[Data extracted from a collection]
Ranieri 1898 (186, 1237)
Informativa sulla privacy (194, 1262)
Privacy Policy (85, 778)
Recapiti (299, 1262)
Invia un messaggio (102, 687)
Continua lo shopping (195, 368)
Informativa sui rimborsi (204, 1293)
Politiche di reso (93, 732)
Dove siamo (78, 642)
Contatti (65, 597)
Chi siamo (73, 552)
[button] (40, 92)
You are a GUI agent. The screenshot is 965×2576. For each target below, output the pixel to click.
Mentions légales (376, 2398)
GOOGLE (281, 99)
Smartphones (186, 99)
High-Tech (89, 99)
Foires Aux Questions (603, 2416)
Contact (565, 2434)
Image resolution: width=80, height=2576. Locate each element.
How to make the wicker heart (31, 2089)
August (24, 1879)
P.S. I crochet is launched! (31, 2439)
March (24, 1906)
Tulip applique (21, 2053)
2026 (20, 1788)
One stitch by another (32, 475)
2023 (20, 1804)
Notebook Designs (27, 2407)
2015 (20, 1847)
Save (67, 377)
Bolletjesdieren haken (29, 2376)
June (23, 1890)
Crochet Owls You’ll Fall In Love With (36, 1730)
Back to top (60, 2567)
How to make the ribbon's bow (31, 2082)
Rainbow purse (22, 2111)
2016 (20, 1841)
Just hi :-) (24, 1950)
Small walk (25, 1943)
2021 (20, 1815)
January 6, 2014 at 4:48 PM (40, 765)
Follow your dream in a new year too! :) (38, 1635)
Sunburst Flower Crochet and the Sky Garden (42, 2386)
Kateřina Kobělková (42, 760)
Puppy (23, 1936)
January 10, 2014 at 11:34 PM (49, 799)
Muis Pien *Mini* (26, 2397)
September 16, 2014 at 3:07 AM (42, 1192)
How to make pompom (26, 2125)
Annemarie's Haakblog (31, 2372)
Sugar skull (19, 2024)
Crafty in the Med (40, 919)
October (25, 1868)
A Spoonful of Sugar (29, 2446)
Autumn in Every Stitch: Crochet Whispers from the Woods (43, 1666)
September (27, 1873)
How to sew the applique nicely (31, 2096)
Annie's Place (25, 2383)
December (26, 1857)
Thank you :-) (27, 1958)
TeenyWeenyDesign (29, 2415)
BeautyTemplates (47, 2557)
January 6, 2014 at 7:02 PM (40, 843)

• _Your instructions_
Output exactly the lines from the one containing "Sugar skull (19, 2024)" through the last line of the entries, both ends included.

• _Response to this exercise_
Sugar skull (19, 2024)
Crafty in the Med (40, 919)
October (25, 1868)
A Spoonful of Sugar (29, 2446)
Autumn in Every Stitch: Crochet Whispers from the Woods (43, 1666)
September (27, 1873)
How to sew the applique nicely (31, 2096)
Annie's Place (25, 2383)
December (26, 1857)
Thank you :-) (27, 1958)
TeenyWeenyDesign (29, 2415)
BeautyTemplates (47, 2557)
January 6, 2014 at 7:02 PM (40, 843)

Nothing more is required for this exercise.